The water has been deliberately muddied by bad faith players who stand to make substantial profits so long as Ivermectin is suppressed.

You'll have to elaborate on this one. What?

extremely safe

If taken at a responsible dose, but you'll recall that most of the dunking on Ivermectin was when people were going out and taking megadoses and getting sick.

Why does the discussion around Ivermectin sound so much like the discussion around GameStop stock?

you'll recall that most of the dunking on Ivermectin was when people were going out and taking megadoses and getting sick.

The original "Duke Lacrosse" Ivermectin Article published by Rolling Stone.

https://www.rollingstone.com/politics/politics-news/fda-horse-dewormer-covid-fox-news-1215168/

The main message which you seems to have worked on you subconsciously:

"Oklahoma's ERs are so backed up with people overdosing on ivermectin that gunshot victims are having to wait to be treated, a doctor says."

This never happened. Nothing like it happened. Yet despite their update to the story which you may have missed, the damage worked. Millions of people have some sense that their biases are confirmed: stupid southerners among their despised outgroup are overdosing on "horse dewormer." Only an idiot would take horse dewormer!

Of course it makes no sense. Ivermectin is available for humans in most states with a simple prescription. I got my prescription online after 5 minutes.

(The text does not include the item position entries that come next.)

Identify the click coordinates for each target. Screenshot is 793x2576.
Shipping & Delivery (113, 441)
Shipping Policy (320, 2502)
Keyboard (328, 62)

This article, and many others debunk it. The hospital denies the foundational facts of the Rolling Stone article.

https://townhall.com/columnists/timgraham/2021/09/10/rolling-stone-commits-horse-dewormer-fraud-n2595648

Rolling Stone issued their own update:

Update: One hospital has denied Dr. Jason McElyea’s claim that ivermectin overdoses are causing emergency room backlogs and delays in medical care in rural Oklahoma, and Rolling Stone has been unable to independently verify any such cases as of the time of this update.

So basically they are admitting that the lede in their original story was totally baseless. Rather than come out and say that, they pretend that it could be true, even though they found zero evidence for it.

...those who fell for the story included The Daily Beast's Justin Baragona, Daily Kos, Daily Mail, The Guardian, Newsweek, New York Daily News, The Hill, MSNBC contributor Jason Johnson, former CNN pundit Roland Martin, disgraced reporter Kurt Eichenwald, MSNBC host Rachel Maddow, and "Stephanie Ruhle Reports" producer Lauren Peikoff (who admirably fessed up and deleted her tweet, unlike Maddow).

So all of this goes back to the first point of contention. I don't believe that the editors of Rolling Stone are that stupid. And CNN, Guardian, Newsweek, The Hill, MSNBC, Rachel Maddow etc. Maybe some of them are. But it's a safe bet that some of them had financial interests in quashing Ivermectin in order to preserve the EUA upon which the neovaccines are founded. This looks like politics and money, not science.